# Exercise text
%%

You do not receive your autosome chromosomes genotype in random or alpabetically. You actually receive all your autosomes from each of your parents as smaller or larger segments of haplotypes. A haplotype is basically your autosomal genotype split into two where usually each come from one of your parents. To be able to make your autosomal genotype into a autosomal haplotype the genotype must go trough a procedure called phasing where segments or blocks of haplotypes are reconstructed. These segments or blocks of haplotypes constists of a range of SNP's that is close to each other and because they are close to each other they are unlikely to recombine or split into two in each generation.

These haplotypes you probably share with many other fellow Fennoscandians and Europeans, however you likely share more haplotypes with people or populations belonging to the same ethnicity, close in geography or close in history based on known historical or prehistorical events. Also the segment size or length have a similar connection. You share longer segments with people or populations with the above mentioned reasons than with others. Also finally you likely share more mutations with these populations than others.

%%

# Extracted material
%%

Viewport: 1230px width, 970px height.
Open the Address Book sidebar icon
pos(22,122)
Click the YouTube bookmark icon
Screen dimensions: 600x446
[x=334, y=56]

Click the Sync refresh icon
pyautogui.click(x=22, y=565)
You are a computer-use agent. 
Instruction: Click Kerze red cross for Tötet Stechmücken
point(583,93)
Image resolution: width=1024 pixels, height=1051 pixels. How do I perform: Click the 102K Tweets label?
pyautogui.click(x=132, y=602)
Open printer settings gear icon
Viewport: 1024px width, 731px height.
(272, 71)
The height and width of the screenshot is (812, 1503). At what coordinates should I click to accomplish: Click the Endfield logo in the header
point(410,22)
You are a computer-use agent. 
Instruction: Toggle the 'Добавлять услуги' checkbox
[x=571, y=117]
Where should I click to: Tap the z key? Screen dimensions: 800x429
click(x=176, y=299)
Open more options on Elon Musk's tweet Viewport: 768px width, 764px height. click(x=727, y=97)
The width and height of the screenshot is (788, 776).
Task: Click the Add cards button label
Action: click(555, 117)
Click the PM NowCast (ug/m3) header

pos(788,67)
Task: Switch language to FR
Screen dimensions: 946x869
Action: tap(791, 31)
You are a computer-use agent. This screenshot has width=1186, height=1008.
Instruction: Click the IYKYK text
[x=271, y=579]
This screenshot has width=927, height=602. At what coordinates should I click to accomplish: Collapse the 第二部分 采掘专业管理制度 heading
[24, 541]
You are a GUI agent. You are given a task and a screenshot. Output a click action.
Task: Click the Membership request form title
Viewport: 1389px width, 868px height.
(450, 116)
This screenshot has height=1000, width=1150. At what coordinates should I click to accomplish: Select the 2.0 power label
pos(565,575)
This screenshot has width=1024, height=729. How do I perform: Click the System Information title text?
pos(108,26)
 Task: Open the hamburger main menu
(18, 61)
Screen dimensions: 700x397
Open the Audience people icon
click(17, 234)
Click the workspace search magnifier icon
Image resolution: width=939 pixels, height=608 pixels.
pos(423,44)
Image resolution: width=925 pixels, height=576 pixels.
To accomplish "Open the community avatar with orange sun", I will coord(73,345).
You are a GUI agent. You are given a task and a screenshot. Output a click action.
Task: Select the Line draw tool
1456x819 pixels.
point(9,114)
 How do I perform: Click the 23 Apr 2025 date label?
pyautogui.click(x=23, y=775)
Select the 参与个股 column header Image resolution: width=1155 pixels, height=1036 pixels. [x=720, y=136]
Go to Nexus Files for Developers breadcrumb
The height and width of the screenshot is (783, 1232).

%%

# Your objective
Summarize the text on haplotypes in two sentences.

# Response to this exercise
Autosomes are inherited from each parent as segments of haplotypes, which are the autosomal genotype split into two and reconstructed through phasing into blocks of nearby SNPs that are unlikely to recombine in each generation. A person likely shares more haplotypes, longer segments and more mutations with people or populations of the same ethnicity, or close in geography or history, than with others.